The spectrum of the X-ray fluorescence of IORM is shown in Figure 10. The spectrum contains the lines of chromium, iron, calcium, argon (in the composition of air) and manganese, the escape peaks of iron, the total peaks of iron superposition and the peaks of the coherent and incoherent scattering of the characteristic radiation of the tube (molybdenum line).
The range of element concentrations in IORM during the industrial test period was 57.5–60.5; 3.58–4.96; and 0.24–2.19% for Fe, CaO and MnO, respectively. The reproducibility of the results of CaO, MnO and Fe determination was 1.8; 12.0; and 0.2% rel., accordingly. For a sample with a CaO content of 2.56 and MnO content of 1.02%, the detection limits were 0.33 and 0.21%, respectively. The resulting detection limit for Fe was 0.16%. The error of the X-ray fluorescence determination of CaO, MnO and Fe in IORM directly in the process flow was 6.4; 19.0; and 0.9% rel., accordingly.
The following Table 4 shows the calculation data for the detection limits and calculation accuracy for Ca, Cr and Fe using two different excitation modes.
We have tested the reproducibility of our results by repeating the measurement of the same ore sample every 10 min over 4 h. The statistical data for 22 measurements of the online concentration (%) of Ca, Cr and Fe are shown below in Table 5.
The results of the XRF analysis on the conveyor were controlled by comparing these with the results of the chemical analysis of 500 simultaneously taken samples [4]. A mechanized sampler was used for sampling IORM on the conveyor. The volume of the sample taken every 6 min was 0.6–0.8 kg. Experimental studies showed that the discrepancy between the results of iron determination in the samples and in the flow is characterized by a standard deviation of 1.6% rel. The XRF in the flow methodology surpasses the technique of IORM analysis through one-time sample selection in terms of accuracy, expressiveness, productivity, efficiency and the possibility of participation in the Automated Process Control System (APCS).
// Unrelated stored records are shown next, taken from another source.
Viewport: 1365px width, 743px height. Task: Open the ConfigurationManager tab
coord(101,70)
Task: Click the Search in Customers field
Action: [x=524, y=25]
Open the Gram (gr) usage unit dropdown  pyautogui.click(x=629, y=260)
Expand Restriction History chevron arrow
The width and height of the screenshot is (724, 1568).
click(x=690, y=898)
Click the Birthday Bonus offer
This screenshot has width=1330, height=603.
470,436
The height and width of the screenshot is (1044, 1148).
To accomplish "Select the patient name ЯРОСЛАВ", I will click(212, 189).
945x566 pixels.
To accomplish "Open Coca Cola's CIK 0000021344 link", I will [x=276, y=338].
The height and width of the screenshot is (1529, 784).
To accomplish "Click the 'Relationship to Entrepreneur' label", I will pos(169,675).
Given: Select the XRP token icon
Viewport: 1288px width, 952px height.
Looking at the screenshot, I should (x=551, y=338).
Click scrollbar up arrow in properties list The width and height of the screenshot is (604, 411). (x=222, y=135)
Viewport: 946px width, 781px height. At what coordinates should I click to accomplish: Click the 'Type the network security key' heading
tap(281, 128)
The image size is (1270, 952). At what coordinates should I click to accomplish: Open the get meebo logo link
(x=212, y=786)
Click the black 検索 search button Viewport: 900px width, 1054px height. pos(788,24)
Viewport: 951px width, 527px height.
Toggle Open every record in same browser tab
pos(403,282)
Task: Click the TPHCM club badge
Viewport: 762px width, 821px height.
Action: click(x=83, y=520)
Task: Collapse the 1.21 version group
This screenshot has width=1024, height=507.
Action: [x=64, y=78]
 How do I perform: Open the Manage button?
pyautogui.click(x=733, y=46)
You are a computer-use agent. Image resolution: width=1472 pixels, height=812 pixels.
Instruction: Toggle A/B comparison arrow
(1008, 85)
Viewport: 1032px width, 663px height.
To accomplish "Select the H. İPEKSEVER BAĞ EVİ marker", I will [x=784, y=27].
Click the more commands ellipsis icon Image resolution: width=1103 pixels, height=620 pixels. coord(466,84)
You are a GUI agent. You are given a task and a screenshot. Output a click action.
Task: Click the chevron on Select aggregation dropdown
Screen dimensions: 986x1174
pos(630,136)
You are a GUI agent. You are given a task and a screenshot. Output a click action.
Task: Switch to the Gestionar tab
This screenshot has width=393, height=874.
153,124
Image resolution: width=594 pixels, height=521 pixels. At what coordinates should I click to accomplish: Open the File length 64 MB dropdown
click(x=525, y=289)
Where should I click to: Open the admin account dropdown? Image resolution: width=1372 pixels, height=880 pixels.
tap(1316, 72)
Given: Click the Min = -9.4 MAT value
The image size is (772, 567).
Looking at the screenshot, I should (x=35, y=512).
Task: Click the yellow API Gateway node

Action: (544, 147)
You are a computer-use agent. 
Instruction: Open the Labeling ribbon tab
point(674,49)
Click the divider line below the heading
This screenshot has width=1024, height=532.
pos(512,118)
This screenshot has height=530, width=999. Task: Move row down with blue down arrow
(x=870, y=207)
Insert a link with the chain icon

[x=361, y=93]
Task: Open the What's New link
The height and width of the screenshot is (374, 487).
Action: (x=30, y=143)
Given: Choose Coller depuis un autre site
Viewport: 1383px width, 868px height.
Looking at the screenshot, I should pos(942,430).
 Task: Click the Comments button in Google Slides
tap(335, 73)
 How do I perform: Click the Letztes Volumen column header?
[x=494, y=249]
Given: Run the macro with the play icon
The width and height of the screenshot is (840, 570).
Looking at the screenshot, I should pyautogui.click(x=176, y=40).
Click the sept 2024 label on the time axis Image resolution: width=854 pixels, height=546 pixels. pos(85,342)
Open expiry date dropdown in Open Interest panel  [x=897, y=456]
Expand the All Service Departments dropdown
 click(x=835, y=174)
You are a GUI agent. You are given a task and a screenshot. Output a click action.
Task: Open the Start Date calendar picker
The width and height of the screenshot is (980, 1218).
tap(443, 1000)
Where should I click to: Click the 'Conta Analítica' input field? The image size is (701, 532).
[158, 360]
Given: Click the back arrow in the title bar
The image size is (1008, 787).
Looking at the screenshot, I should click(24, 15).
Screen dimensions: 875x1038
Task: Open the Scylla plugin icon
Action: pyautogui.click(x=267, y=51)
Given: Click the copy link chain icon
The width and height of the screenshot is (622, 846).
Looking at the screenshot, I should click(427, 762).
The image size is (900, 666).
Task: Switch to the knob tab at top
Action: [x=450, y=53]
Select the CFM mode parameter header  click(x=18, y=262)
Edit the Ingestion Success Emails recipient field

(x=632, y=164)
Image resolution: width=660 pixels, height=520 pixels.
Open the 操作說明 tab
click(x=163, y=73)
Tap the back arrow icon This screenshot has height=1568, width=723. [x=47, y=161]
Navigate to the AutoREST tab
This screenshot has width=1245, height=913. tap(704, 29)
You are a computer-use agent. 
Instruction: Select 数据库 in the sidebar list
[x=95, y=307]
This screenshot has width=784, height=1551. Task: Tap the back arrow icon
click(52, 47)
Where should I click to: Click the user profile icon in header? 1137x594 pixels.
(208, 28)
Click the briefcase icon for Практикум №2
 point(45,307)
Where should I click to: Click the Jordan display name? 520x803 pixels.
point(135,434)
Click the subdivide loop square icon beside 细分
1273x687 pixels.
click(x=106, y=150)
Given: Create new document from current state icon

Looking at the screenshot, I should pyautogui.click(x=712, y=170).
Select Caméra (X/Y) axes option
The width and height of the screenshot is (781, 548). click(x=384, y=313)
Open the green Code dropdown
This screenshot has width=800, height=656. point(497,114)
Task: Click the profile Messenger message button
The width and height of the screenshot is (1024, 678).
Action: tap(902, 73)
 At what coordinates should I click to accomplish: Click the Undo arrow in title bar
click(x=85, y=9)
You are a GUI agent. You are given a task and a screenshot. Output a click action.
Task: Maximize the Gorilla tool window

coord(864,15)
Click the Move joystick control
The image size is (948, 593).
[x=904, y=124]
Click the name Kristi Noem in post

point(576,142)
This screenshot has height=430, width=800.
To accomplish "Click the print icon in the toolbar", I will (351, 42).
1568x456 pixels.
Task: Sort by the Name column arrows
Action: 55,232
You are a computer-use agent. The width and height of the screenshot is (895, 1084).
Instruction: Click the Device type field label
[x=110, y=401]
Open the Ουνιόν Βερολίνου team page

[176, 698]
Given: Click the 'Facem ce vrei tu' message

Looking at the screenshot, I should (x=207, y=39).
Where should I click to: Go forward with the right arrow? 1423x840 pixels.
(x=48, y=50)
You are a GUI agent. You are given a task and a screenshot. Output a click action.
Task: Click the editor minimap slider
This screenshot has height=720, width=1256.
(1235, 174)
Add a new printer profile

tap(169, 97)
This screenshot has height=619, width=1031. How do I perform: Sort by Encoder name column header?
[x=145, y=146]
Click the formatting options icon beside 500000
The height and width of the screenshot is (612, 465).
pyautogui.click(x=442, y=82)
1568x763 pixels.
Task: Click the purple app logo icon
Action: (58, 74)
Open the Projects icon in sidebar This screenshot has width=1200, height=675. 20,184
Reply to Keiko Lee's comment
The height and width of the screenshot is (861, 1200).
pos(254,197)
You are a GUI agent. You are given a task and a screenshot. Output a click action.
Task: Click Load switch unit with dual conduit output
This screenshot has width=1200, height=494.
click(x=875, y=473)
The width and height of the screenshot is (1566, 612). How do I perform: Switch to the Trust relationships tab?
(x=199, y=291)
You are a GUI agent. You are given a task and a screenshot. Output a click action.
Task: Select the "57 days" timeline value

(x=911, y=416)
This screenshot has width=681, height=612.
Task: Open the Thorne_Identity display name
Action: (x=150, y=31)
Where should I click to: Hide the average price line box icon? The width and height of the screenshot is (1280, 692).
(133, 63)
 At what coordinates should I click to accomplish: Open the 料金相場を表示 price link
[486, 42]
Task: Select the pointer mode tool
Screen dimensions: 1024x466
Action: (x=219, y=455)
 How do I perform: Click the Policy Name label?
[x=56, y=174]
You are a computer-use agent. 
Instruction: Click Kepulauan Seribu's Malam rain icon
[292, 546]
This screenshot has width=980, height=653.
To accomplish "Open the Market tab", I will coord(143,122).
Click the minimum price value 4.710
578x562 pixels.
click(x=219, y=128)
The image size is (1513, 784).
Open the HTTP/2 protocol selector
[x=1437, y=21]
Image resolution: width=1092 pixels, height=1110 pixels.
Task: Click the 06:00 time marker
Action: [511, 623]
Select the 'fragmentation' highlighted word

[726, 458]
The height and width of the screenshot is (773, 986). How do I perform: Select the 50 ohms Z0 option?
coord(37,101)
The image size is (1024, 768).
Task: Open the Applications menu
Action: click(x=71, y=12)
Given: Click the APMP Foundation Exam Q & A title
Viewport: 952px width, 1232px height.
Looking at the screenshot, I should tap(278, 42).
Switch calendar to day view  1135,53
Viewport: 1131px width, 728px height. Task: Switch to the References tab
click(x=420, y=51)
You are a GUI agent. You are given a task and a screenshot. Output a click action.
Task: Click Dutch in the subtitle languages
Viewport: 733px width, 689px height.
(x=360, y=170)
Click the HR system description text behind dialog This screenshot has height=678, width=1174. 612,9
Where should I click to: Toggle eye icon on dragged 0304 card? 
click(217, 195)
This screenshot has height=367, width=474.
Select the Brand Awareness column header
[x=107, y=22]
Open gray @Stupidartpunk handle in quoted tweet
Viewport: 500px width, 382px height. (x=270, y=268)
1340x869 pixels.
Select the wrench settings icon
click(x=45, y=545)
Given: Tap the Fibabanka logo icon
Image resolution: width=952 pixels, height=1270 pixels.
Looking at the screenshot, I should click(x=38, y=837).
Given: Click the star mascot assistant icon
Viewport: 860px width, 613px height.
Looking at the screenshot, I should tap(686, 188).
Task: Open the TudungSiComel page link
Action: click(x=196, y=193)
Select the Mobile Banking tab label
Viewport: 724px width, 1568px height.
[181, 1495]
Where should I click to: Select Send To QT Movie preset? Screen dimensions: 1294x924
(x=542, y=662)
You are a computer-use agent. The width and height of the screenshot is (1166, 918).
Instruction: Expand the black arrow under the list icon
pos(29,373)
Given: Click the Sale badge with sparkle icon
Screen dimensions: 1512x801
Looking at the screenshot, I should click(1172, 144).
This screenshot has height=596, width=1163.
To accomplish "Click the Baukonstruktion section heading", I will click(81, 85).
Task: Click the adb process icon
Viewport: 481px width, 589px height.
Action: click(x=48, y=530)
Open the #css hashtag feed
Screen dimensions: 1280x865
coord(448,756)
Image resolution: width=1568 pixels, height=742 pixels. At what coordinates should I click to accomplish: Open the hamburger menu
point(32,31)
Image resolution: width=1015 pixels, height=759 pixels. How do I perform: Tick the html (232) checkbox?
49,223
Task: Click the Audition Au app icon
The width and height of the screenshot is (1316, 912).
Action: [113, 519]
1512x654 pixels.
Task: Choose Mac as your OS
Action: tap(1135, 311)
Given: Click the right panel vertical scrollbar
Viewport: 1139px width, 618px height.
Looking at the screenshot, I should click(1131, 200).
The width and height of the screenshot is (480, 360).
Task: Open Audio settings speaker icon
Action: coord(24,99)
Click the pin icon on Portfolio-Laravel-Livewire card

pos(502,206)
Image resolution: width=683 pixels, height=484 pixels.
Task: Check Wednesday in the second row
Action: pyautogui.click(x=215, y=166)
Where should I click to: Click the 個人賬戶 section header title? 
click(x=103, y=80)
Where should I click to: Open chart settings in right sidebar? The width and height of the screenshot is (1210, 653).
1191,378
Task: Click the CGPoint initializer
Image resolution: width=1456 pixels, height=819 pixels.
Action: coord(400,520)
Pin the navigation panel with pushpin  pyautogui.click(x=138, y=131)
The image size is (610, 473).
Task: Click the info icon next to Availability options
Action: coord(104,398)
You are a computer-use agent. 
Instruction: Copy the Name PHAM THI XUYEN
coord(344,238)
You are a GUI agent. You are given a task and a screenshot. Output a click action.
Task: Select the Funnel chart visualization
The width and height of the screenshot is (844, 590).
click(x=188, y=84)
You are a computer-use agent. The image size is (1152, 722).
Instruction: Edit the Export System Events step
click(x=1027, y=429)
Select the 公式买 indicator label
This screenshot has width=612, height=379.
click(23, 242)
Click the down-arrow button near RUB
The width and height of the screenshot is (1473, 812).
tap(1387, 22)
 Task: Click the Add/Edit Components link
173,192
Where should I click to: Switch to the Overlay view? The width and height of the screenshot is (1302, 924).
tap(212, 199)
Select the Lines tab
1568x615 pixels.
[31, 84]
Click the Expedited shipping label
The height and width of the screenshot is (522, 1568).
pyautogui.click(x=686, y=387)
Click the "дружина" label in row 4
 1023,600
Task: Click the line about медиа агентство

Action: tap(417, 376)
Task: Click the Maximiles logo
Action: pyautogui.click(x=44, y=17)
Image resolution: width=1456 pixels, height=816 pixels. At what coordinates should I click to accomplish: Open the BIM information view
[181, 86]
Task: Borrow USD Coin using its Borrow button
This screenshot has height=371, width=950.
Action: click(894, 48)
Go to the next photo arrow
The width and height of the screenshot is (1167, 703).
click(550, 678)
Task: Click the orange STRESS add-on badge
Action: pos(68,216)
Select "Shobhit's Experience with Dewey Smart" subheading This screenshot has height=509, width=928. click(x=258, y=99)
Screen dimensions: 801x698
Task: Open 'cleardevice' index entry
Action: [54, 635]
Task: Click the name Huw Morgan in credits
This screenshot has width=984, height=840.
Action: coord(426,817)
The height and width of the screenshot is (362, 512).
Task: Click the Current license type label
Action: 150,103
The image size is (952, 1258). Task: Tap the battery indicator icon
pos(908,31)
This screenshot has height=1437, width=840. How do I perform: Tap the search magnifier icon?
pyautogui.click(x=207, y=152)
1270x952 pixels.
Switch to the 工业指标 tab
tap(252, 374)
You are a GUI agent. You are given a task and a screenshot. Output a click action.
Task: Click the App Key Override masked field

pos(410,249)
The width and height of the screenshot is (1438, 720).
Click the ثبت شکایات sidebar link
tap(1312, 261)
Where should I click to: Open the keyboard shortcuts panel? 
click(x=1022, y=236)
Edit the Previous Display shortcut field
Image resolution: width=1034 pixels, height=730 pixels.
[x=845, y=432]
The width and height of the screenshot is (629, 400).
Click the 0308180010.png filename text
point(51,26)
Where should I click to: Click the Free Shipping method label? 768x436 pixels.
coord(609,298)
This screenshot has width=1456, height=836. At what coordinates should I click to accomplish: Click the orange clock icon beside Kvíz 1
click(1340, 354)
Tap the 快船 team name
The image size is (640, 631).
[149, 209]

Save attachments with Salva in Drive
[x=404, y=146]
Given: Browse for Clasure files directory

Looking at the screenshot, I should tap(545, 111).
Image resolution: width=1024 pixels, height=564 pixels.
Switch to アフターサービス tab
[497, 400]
4.4. Cobalt (Co) Content Determination in Iron Cake

The concentration control of cobalt iron cake is necessary for an enterprise to control the quality in the technological process. Such a control was carried out directly on a belt filter with a cake moving at a speed of 0.3 m/s (Figure 11). The distance from the lower plane of the analyzer to the surface of the cake was 50 mm, which was provided by the diameter of the wheels supporting the analyzer on the surface of the cake. To prevent the wheels from falling into the cake, a dynamic suspension with a balancer has been developed, which kept the analyzer in a fixed position above the cake.
The spectrum of the iron cake for the measurement time t = 300 s is shown in Figure 12. The spectrum clearly shows the lines of all elements present in the cake. The task of determining the cobalt concentration is complicated by the fact that the intense Fe-Kb line overlaps with the weak Co-Ka line. This creates difficulties in determining the Co concentration, but the analyzer performs the task due to the sufficiently high energy resolution of the detector. To measure the cobalt content in the required concentration range of 0.23–0.36%, the empirical coefficients method was used. This method uses standard samples of different concentrations that are close in composition to the real ore. To determine the cobalt concentration, we used a calculation option in which the cobalt peak area is normalized to the peak area (Fe-Ka), using the fundamental value of the Fe-Ka to Fe-Kb ratio. The best results were obtained when the calibration curve was plotted directly from the ratio of Co/Fe intensities to the incoherent scattering intensity of the radiation.
The results of the repeatability for cobalt contents in online measurements at a constant distance between the analyzer and the sample for three different concentrations (0.27%, 0.23% and 0.24%) have standard deviations of 0.21%, 0.1% and 0.17%.
The statistical parameters (the detection limit, statistical accuracy and sensitivity) for the elements of interest have been calculated using the acquired spectra. All three statistical parameter values for iron (Fe) and copper (Cu) are presented in Table 6.
In Figure 13, the chemical and online XRF analyzer measurement results for cobalt content determination are presented. The average result received by the analyzer differs from the average result for the same samples in a chemical laboratory: for Co—0.023% abs. (2.695% rel.); -for Fe—0.642% abs. (6.766% rel.); -for Cu—0.091% abs. (6.058% rel.).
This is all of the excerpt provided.